* [Given passage]
I *know* this story, I have seen it told and retold over and over again, and yet I cannot wait to find out what is going to happen next. I truly don’t know what else F4 has up its sleeve, but I trust it is going to be good.

****Edit 4/9/2022

The show finished today. It was a beautiful, amazing ride and I am so so so happy to have found this show and also found the fans who knew how to look deeper than the surface. It kept me engrossed till the very end and blew my mind with it’s story telling too many times to count. Thank you for everything, F4 Thailand.

A Love So Beautiful

thoughts by Z

It really is so beautiful.

Starring Shen Yue and Hu Yi Tian; aired in 2017; 23 episodes (plus a bonus episode)


I have rewatched this show many times already and I’m sure I’ll watch it again.

Shen Yue is always a delight, even if it’s a show not worth watching (*cough* Another Me *cough*), but there is something so absolutely magical about her portrayal of 16 year old Xiao Xi that I have such a hard time believing another script or character will ever be so perfect for her.

This character has such an over-the-top imagination that watching another actor’s lesser portrayal would make scenes like Xiao Xi standing atop her bed with streamers of toilet paper hanging off a chopstick in her hair while singing a sad lament about her father’s unfortunate demise (which he overhears, aghast) seem just too twee. But in A Love So Beautiful, I have already bought in to all the characters and their small town life, and I am already so in love with Xiao Xi’s youthful and unabashed naiveté, that it truly feels more like I’m peeking into her life rather than watching a show. She is just so good.

* [Problem statement] In the passage above, how many episodes of A Love So Beautiful aired?

* [Records supplied]
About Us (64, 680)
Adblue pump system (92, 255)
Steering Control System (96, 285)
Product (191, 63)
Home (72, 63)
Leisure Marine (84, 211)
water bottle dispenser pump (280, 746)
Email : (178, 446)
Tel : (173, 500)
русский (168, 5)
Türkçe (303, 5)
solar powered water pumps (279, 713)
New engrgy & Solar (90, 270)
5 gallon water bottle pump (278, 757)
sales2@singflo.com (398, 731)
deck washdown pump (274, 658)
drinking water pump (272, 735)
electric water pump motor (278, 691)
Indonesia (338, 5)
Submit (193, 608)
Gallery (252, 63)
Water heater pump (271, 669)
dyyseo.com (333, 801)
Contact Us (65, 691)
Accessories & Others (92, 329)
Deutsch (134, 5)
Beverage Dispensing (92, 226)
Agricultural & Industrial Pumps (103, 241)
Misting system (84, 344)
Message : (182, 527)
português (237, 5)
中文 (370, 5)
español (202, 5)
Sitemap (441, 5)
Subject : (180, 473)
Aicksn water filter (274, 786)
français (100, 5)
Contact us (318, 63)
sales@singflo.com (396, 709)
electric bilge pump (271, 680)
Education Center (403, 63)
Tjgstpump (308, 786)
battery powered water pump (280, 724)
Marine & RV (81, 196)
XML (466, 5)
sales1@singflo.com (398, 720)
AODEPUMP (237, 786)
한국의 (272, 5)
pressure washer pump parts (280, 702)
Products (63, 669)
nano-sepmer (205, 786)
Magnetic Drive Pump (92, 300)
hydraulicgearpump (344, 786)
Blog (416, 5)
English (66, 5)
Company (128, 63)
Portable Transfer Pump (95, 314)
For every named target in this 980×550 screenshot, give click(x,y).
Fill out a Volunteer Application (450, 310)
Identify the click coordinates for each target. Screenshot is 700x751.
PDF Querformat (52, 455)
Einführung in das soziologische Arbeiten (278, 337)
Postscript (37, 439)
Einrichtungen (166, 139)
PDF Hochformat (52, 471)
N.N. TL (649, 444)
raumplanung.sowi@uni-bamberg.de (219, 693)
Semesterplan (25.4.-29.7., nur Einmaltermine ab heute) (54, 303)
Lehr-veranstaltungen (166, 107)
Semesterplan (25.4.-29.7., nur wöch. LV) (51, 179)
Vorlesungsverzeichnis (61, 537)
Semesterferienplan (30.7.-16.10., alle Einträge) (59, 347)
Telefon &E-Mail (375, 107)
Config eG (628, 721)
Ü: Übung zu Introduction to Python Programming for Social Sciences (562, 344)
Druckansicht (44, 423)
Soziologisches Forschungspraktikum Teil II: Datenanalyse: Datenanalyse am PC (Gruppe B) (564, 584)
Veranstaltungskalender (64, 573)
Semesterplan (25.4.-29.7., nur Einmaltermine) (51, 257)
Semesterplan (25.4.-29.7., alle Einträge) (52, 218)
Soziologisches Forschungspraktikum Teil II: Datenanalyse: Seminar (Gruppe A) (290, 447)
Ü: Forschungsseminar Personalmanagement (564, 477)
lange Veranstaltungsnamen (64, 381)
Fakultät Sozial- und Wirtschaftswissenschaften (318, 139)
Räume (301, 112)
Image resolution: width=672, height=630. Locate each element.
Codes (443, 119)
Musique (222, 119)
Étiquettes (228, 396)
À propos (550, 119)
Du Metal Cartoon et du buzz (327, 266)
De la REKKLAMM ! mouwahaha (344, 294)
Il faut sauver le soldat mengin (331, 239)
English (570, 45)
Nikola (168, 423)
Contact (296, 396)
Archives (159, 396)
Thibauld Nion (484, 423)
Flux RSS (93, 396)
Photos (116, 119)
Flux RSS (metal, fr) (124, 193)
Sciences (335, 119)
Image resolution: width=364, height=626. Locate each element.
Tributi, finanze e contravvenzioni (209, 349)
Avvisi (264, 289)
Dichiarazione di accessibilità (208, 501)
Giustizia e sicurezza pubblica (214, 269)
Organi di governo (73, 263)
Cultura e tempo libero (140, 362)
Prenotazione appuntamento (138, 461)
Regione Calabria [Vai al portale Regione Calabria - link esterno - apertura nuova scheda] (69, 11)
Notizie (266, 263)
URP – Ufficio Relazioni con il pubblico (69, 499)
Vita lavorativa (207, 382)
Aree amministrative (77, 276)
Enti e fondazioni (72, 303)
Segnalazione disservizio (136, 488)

* [Solved problem] 23 episodes, plus a bonus episode.